Regarding all the "strict aliasing sucks am I right?" rants... yes and no. The original purpose of these rules was to disallow wild and crazy conversions. The C99 rationale 5.10 chapter 6.5/35 shows this example:
int a;
void f(int * b)
{
a = 1;
*b = 2;
g(a);
}
It is tempting to generate the call to g as if the source expression were g(1)
, but b
might point to a
, so this optimization is not safe. On the other hand, consider
int a;
void f( double * b )
{
a = 1;
*b = 2.0;
g(a);
}
Again the optimization is incorrect only if b
points to a
. However, this would only have come about if the address of a were somewhere cast to double*
. The C89 Committee has decided that such dubious possibilities need not be allowed for.
This is the original rationale and C99 extended the unclear rules of C89 a bit with the introduction of effective type, for better and worse. The rules are still very much unclear, but the original intention is to allow compilers to not having to make weird assumptions as the above. So far it is a perfectly sensible assumption that compilers should be allowed to make.
Unfortunately somewhere in the early 2000s, some compilers most notably gcc decided to abuse this in order to perform optimizations. Suddenly you couldn't do things like uint8_t arr[2]; ... *(uint16_t*)arr
because that's strictly speaking a strict aliasing violation. Until C99 compilers had generated sensible code without such optimizations, but past C99 some chose to go haywire. The situation has improved somewhat over the years but we can still not rely on compilers to generate "the expected" code in my little uint16_t*
conversion above.
The number of exceptions to the strict aliasing rules in C17 6.5/7 leaves a lot to be desired. For example it is perfectly sensible to type pun between various unsigned integer types - anyone who's done hardware-related programming understands this. But this isn't allowed.

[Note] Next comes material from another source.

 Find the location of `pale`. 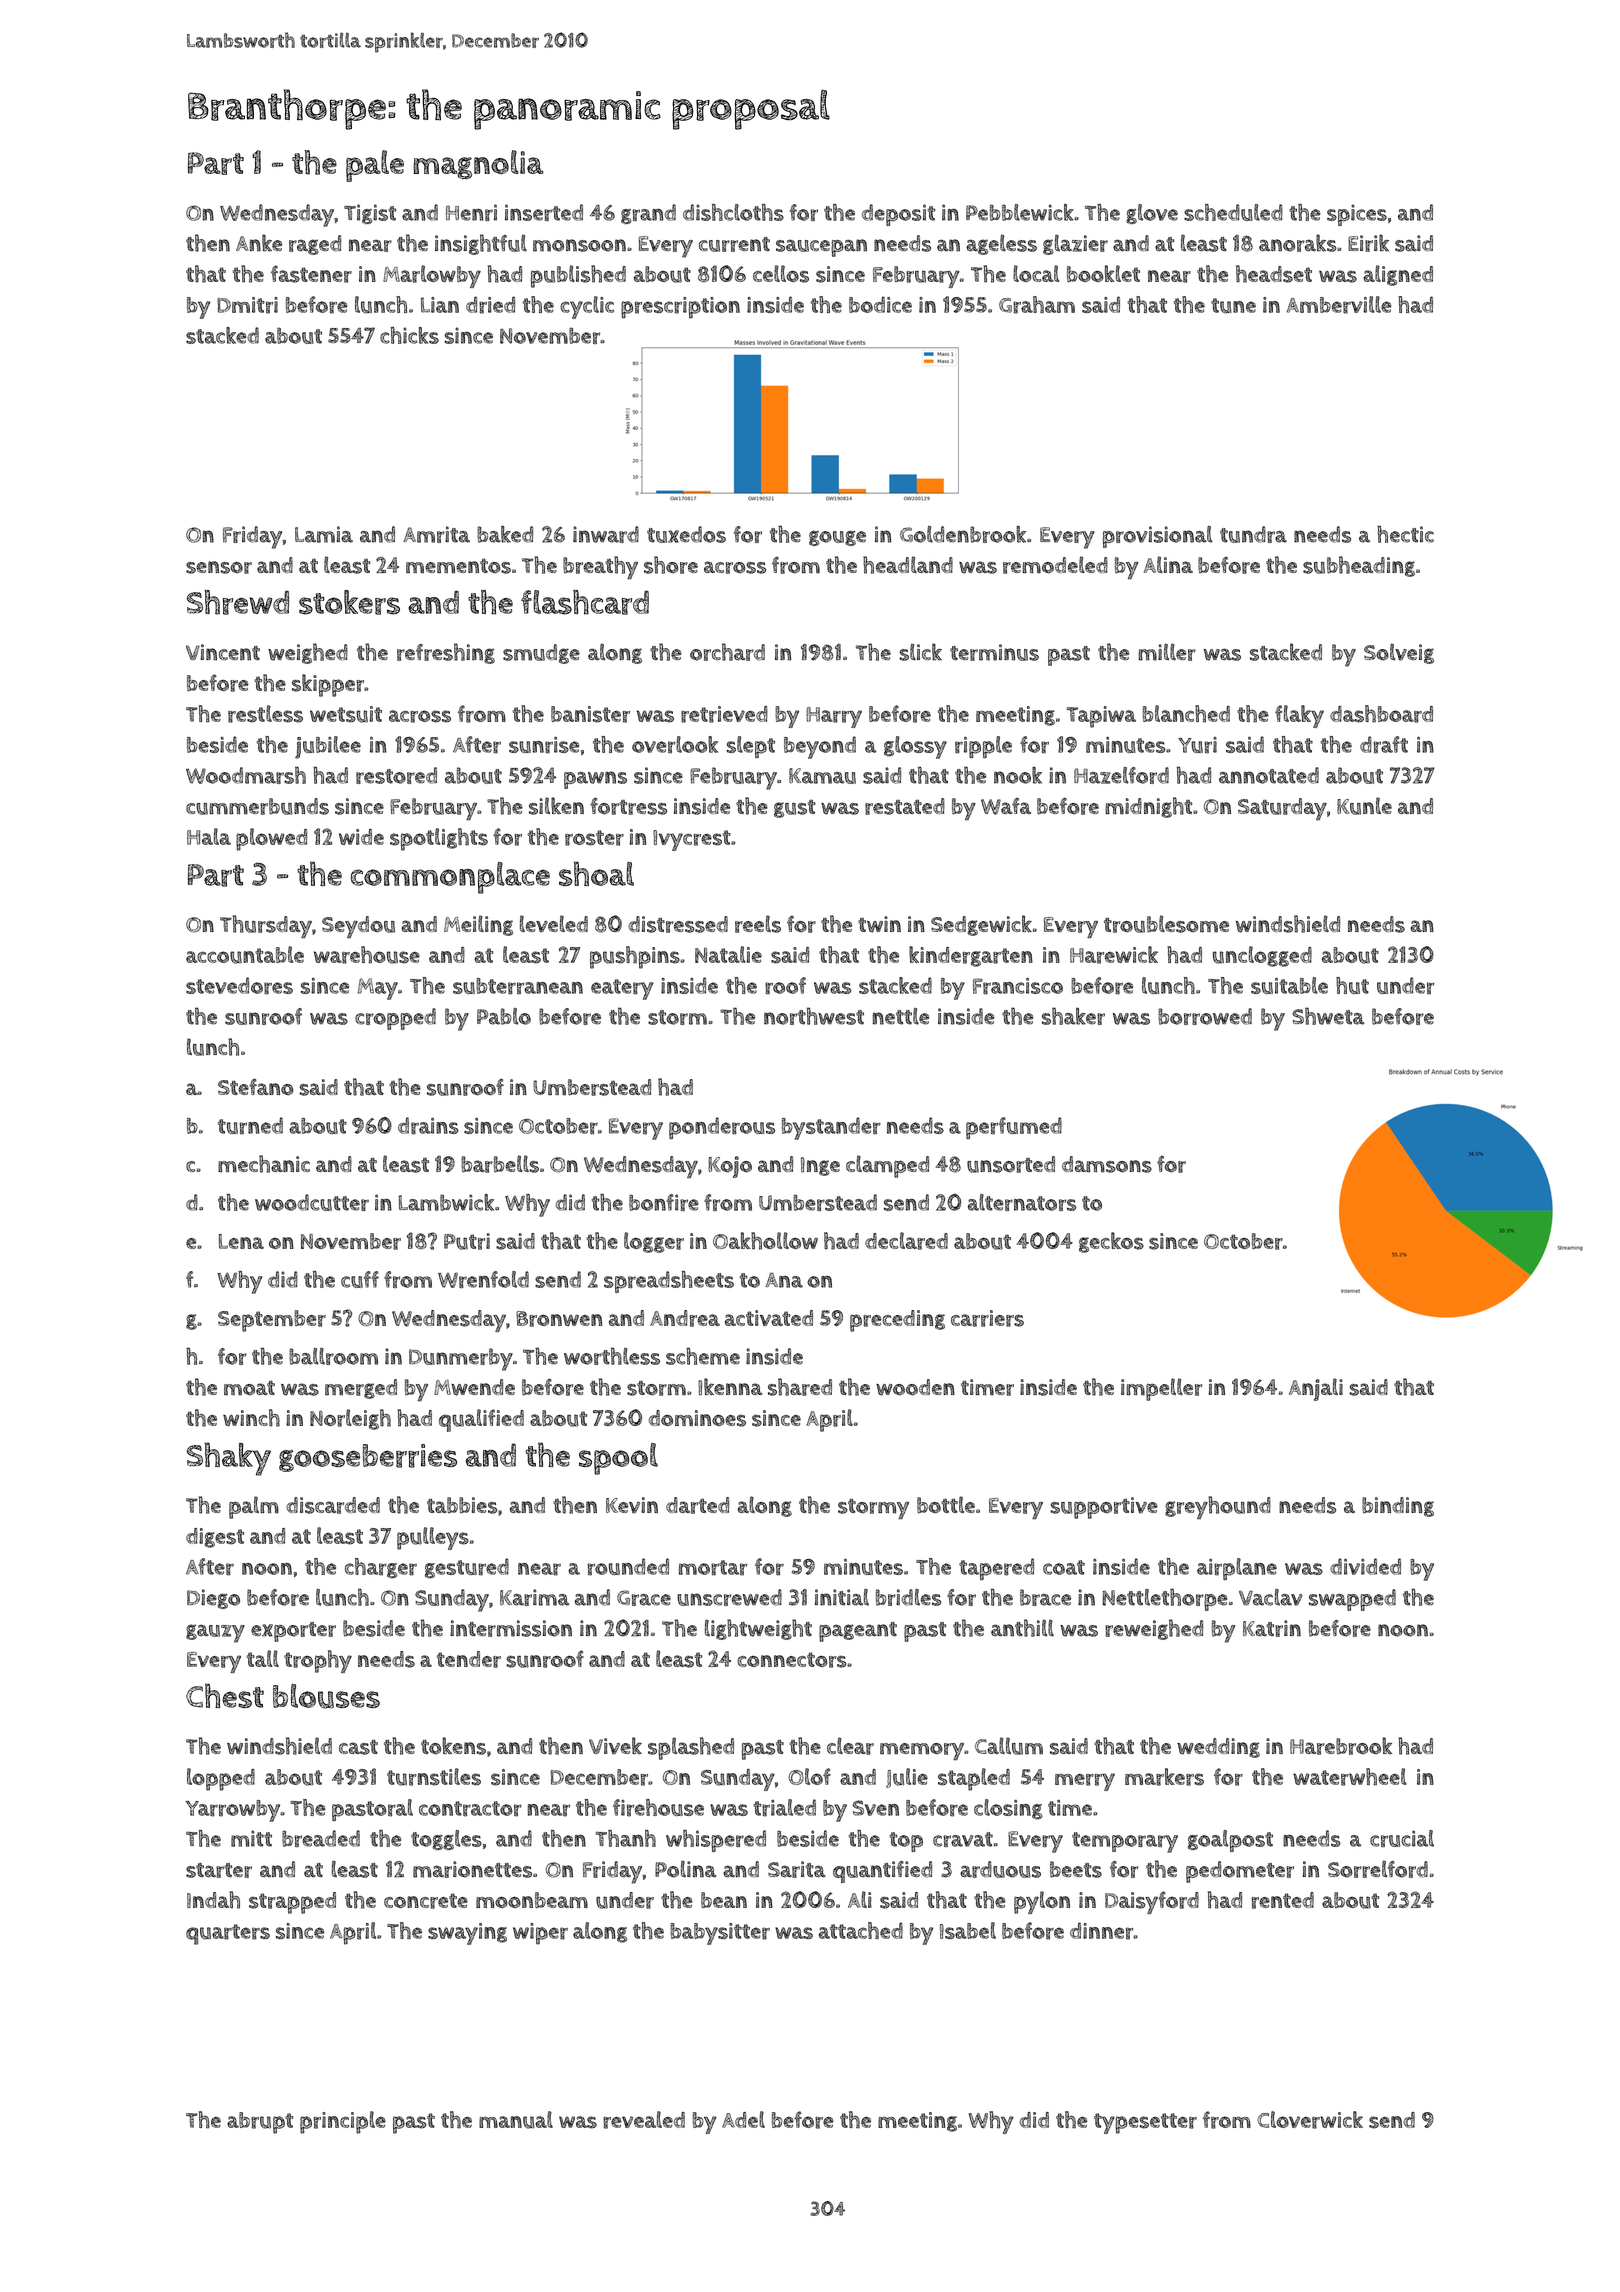

pale is located at coordinates (375, 166).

And as another example there's no mentioning what will happen with type qualifiers - nobody in the whole world seems to be able to answer this: What rules are there for qualifiers of effective type? - I have no idea of what rules there are myself.
It's unclear how to use arrays in relation to effective type... the list goes on. There's numerous Defect Reports about various details of these rules but they haven't been improved.

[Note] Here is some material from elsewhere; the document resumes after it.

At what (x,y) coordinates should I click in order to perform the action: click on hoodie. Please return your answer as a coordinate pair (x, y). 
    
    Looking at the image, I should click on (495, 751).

As for if your program contains any strict aliasing violations and how to fix it:
unsigned char buffer[SIZE];
has the effective type (array of) unsigned char
.
const uintptr_t start = (uintptr_t)(buffer+free_slot);
is fine assuming that you don't end up with misalignment, but that's a separate issue.
- When you de-reference the pointer from the caller side and make a lvalue access as
int
or a struct type etc, there is a strict aliasing violation, since this is not one of the allowed exceptions in the list 6.5/7. The other way around - going from a larger type and accessing byte by byte with character type pointers would be fine.

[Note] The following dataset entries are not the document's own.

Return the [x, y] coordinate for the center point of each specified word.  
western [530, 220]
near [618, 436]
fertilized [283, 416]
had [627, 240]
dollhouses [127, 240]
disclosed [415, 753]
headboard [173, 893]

So to fix it you have to make something like this, for the int
example:
typedef union
{
int i;
unsigned char bytes[sizeof(int)];
} intalias_t;
Now you can do:
intalias_t* p1 = alloc(sizeof(int),alignof(int));
(*p1).i = 143; // well-defined
Because (*p1).i
is "an lvalue expression that" is "an aggregate or union type that includes" "a type compatible with the effective type of the object". That is, the union contains a character type array which is (supposedly) compatible with the effective type which is also a character type. "Supposedly" since the rules are muddy when it comes to array access. And if your original array or the one in the union contained a type qualifier, nobody knows(?) what will happen.
When in doubt/as a rule of thumb, use -fno-strict-aliasing
.